Does using multipart/form-data Content Type for a RESTful POST api a good practice?

大憨熊 提交于 2019-12-11 11:56:13

问题


I have a situation where I have to write a api to create a resource and amongst datafields that I need to accept is a string that is basically contents of a html file. As I see it I have a choice between structuring the entire thing as a json object where this field is a string field with urlencoded html string , and having the Content Type as multipart/form-data where each of the fields and the html string (UTF-8 encoded) is a part in the message.
Not using json is something I am not comfortable with as I feel violating the REST standards in not structuring the content of the entity I am about to create thus there is a loss of information for the consumers as they can't tell immediately looking at my api definition about what data to feed to it. But practically multipart/form-data handles stuff like html file content better and more efficient as I will not have to urlencode it and can control the char-encoding also.
What will be a better approach in current context and upholding RESTful principles ? Also are there other trade-offs i should be aware of ? what about parsing a json with a huge string field (~ 200 Kb)embedded?
EDIT :- I was reading some similar questions on SO and one approach that stood out was the 2-step approach of making a first call with metadata to create the entity and then upload the file as an UPDATE process to the created entity wherein we use multipart/form-data. In that context, I guess , what I am asking is how sound is an approach where I send both metadata and the file in a single api call as multipart data , where each metadata field is actually a part in the multipart message as is the file.


回答1:


The canonical way to upload files to REST API is using the multipart/form-data. As W3 recommendation guide says:

The content type "multipart/form-data" should be used for submitting forms that contain files, non-ASCII data, and binary data.

Multipart/form-data has advantages over base64 to represent binary data. Is sticked to REST/Http philosophy, and simplify the develop of API clients.
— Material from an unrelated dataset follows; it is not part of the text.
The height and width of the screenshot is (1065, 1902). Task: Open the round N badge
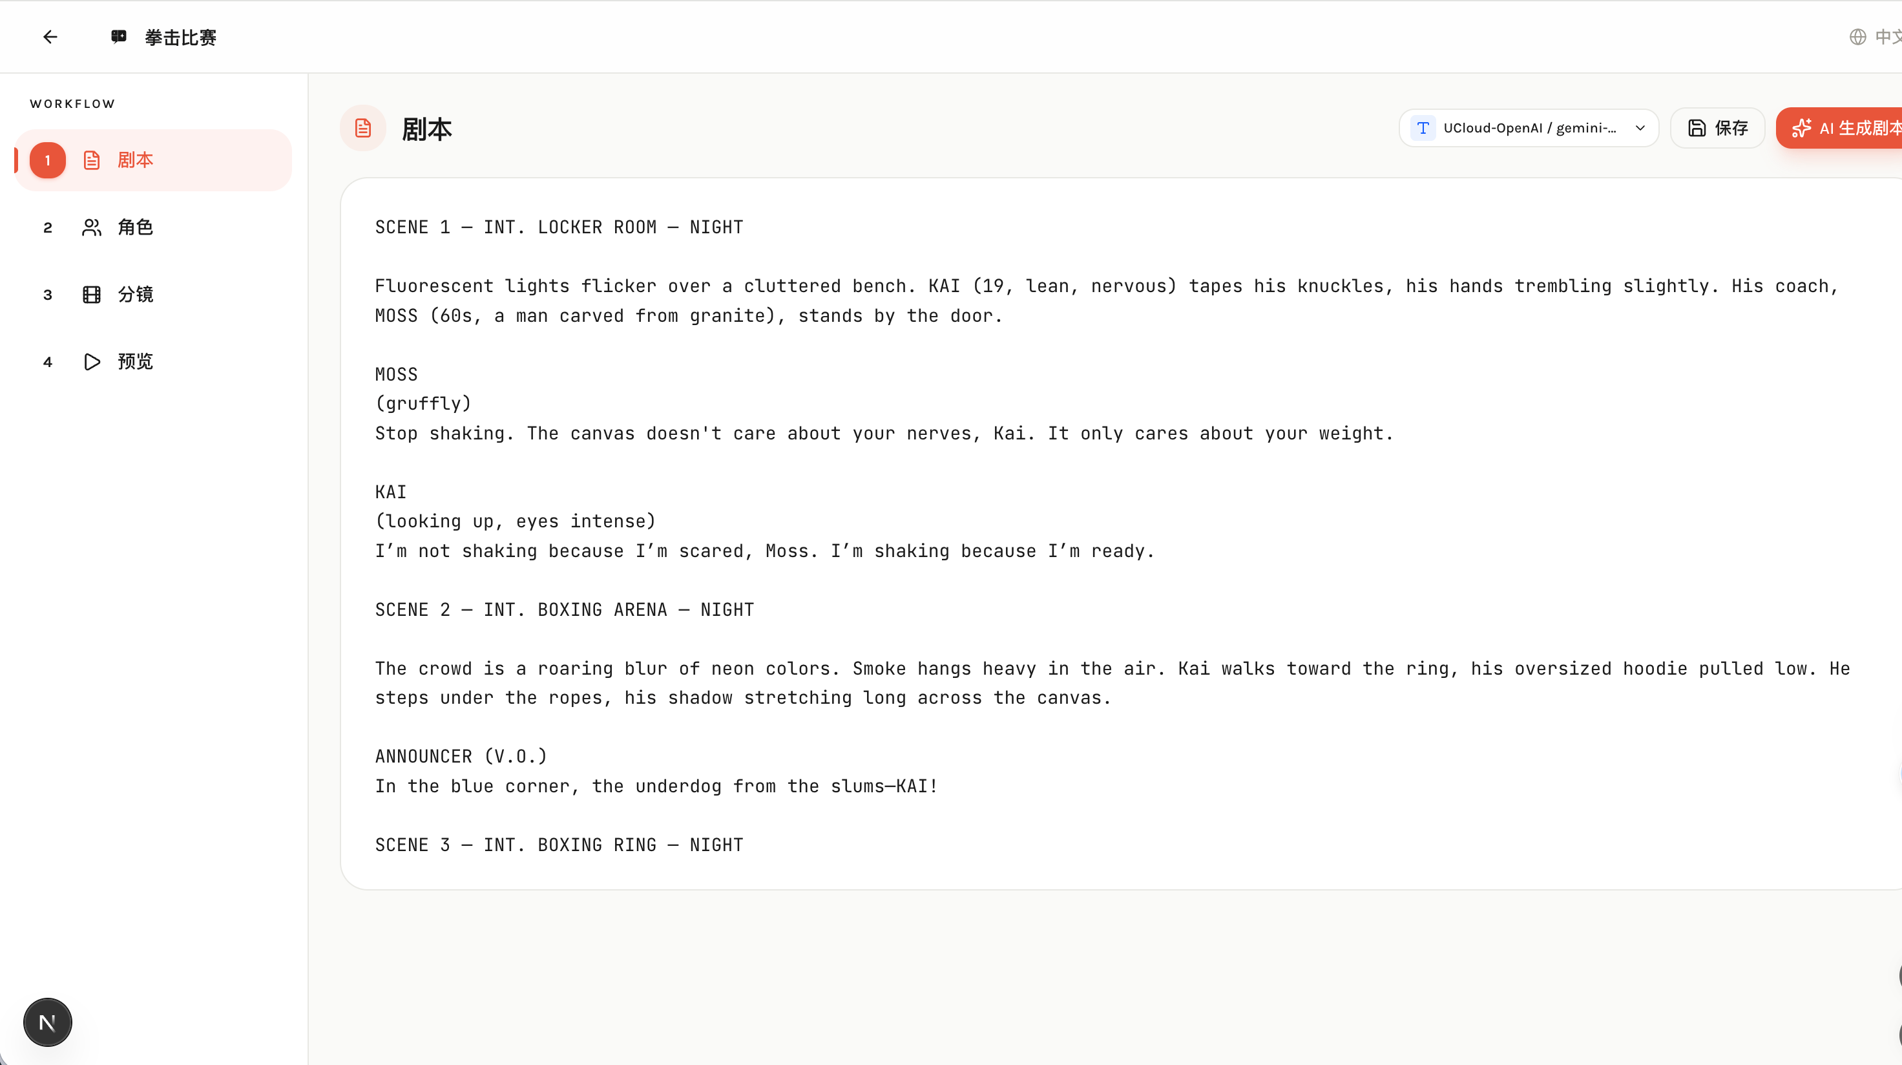[47, 1022]
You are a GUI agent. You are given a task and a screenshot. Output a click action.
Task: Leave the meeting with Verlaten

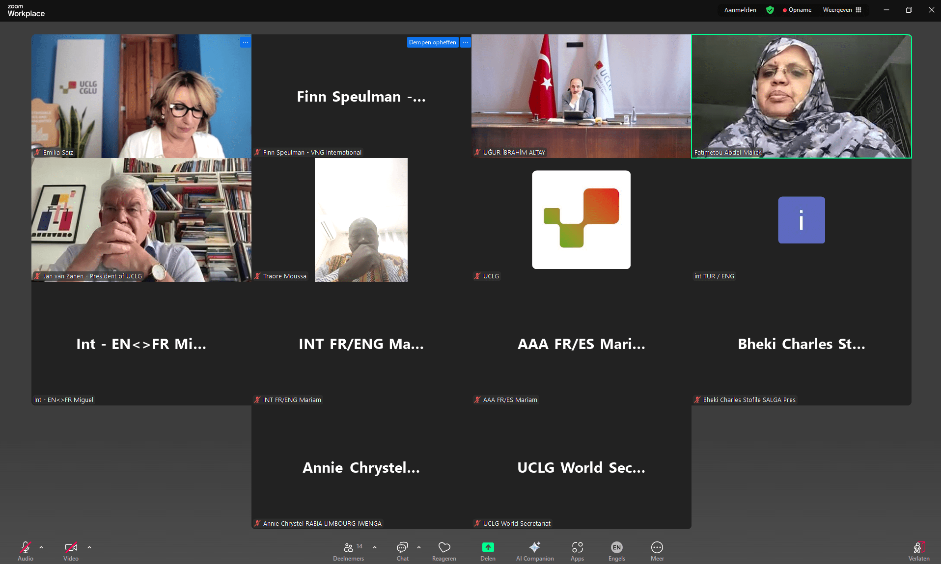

Returning values from Forms: multipart/form-data

W3 Recommendation guide




回答2:


The good practice is to use multipart/form-data whenever files are uploaded to the server along with database fields. Do not send a base64 JSON string as the request to your Rest API as it might corrupt the file or degrade the performance of your application.

As far as documenting multipart/form-data Rest API for your consumers is concerned you have to force your API consumers to use the same form fields which you have predefined in your web service.

Returning Values from Forms: multipart/form-data




回答3:


I started using FormData objects everywhere on the client-side, in lieu of regular form input fields, for dynamic REST posts. FormData is presented in a positive light in various tutorials, so I went with it.

However, down the line, this caused me problems when decoding the form data into my Go structs. FormData objects are sent as "multipart/form-data" (regardless of files being sent) and I believe my decoder in Go didn't convert the raw data back to string form. Eventually my SQL queries were throwing panics, as hex data was being sent in where strings should have been.

So with some adjustment, I could use FormData however I've decided to revert to the simple universal recommendation: Use "multipart/form-data" only for special cases like when sending files. Otherwise, just use regular "application/x-www-form-urlencoded".